The task: Starting at the line with "Open the admin user profile" and ending after the line with "(x=426, y=48)", rewrite those lines, substituting "window" for "dialog" and keeping everything else unchanged.

Data for this exercise:
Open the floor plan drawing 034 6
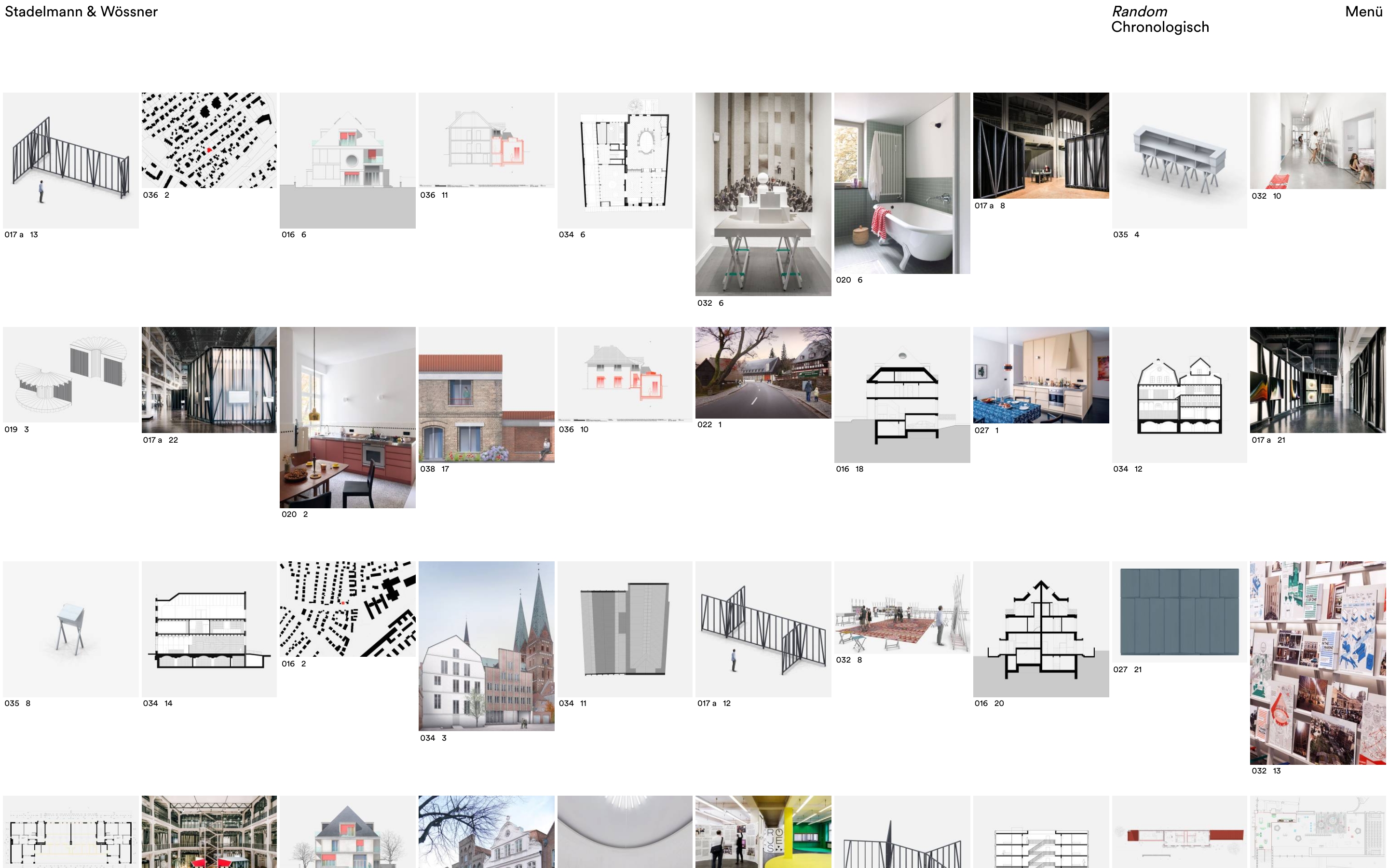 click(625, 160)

* * *

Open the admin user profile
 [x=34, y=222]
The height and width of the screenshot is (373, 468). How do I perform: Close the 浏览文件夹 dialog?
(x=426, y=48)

--

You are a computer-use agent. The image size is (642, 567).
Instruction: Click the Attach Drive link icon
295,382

Complete answer:
Open the admin user profile
 [x=34, y=222]
The height and width of the screenshot is (373, 468). How do I perform: Close the 浏览文件夹 window?
(x=426, y=48)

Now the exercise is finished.